RRPR Holding is a promoter entity of New Delhi Television Ltd (NDTV).
According to Sebi, certain loan agreements had clauses that have adversarial effect on the NDTV shareholders.
The regulator said its probe began after receipt of complaints, in 2017 from Quantum Securities Pvt Ltd– a shareholder of NDTV– about an alleged violation of rules by non-disclosure of material information to the shareholders about loan agreements with VCPL.
One loan agreement was with ICICI Bank, and two were with Vishvapradhan Commercial Private Ltd (VCPL).
As per Sebi, an agreement was signed in 2009 with VCPL for a loan of Rs 350 crore to repay the ICICI Bank loan and a second loan agreement with VCPL was signed for Rs 53.85 crore, a year later.
These loan agreements included clauses and conditions that substantially affected the functioning of NDTV, Sebi said in its 52-page order.
Further, one of the terms of loan agreements allowed VCPL to indirectly acquire 30 per cent shareholding of NDTV through conversion of warrants into equity shares of RRPR Holding.
The loan agreements were structured in such a manner that clauses on various matters pertaining to NDTV, which were material and price sensitive information, were concealed from the minority shareholders.
The Roys have contended that NDTV was not a party hence there was no requirement for them to make disclosure of the agreement to the stock exchanges.
” I admit this position that NDTV was not a party to these loan agreement, however, contents and clauses of loan agreement clearly demonstrates that the scheme was devised by the noticees in such a way that though NDTV would not be a party to the said loan agreements, yet the loan agreements would contain certain crucial, onerous and hostile stipulations pertaining to NDTV,” Sebi Adjudicating Officer Amit Pradhan said.
Such stipulations included NDTV’s capital restructuring, which were agreed to be undertaken by Prannoy Roy and Radhika Roy, only with the prior consent of ICICI Bank/ VCPL, he added.
Through such acts, the two propmoters and RRPR Holding have violated provisions of PFUTP (Prohibition of Fraudulent and Unfair Trade Practices) norms, according to Sebi.
In addition, the Roys have entered into loan agreements which created conflict of their personal interest with the interest of NDTV, without making disclosure as required under the company’s code of conduct.
By doing so, they violated code of conduct of NDTV and provisions of equity listing agreement.
Accordingly, a fine of Rs 25 crore has been imposed on Roys and RRPR Holding, which needs to be paid jointly and severally. Besides, a penalty of Rs 1 crore each has been levied on Prannoy Roy and Radhika Roy.

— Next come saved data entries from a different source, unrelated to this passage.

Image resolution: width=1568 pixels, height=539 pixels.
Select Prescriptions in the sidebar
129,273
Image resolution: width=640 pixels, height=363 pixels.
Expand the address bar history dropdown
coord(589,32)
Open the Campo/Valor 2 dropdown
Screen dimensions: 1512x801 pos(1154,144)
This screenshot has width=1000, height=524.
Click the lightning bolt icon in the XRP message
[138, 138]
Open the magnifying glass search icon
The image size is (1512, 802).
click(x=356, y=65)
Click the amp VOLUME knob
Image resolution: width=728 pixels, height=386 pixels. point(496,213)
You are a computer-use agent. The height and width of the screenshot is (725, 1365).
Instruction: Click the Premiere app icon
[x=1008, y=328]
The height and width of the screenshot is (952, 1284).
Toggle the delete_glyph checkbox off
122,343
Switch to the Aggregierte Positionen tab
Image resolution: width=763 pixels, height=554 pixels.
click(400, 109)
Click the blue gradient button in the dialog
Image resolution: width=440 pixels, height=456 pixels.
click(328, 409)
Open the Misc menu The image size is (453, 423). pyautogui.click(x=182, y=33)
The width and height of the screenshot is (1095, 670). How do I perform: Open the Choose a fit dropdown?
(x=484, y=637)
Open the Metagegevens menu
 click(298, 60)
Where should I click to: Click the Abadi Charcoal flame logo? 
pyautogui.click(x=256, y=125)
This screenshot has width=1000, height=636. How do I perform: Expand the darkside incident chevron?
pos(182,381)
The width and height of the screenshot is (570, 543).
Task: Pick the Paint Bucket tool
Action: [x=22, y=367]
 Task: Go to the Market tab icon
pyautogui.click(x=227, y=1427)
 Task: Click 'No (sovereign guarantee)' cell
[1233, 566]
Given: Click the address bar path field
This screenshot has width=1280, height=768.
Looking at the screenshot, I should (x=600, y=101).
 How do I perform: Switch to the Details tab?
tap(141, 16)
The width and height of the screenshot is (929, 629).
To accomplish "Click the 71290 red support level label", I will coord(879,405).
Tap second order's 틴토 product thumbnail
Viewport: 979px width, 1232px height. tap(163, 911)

In June 2019, the regulator had barred the three promoters from the capital markets for two years and also restrained the two individuals from holding any board or top management role at the company in this period in the same case.
However, the Securities Appellate Tribunal (SAT) stayed the Sebi’s decision.
Last month, Sebi restrained the couple from the securities market for two years and also directed them to disgorge illegal gains of over Rs 16.97 crore for indulging in insider trading more than 12 years ago, while the company denied the charges.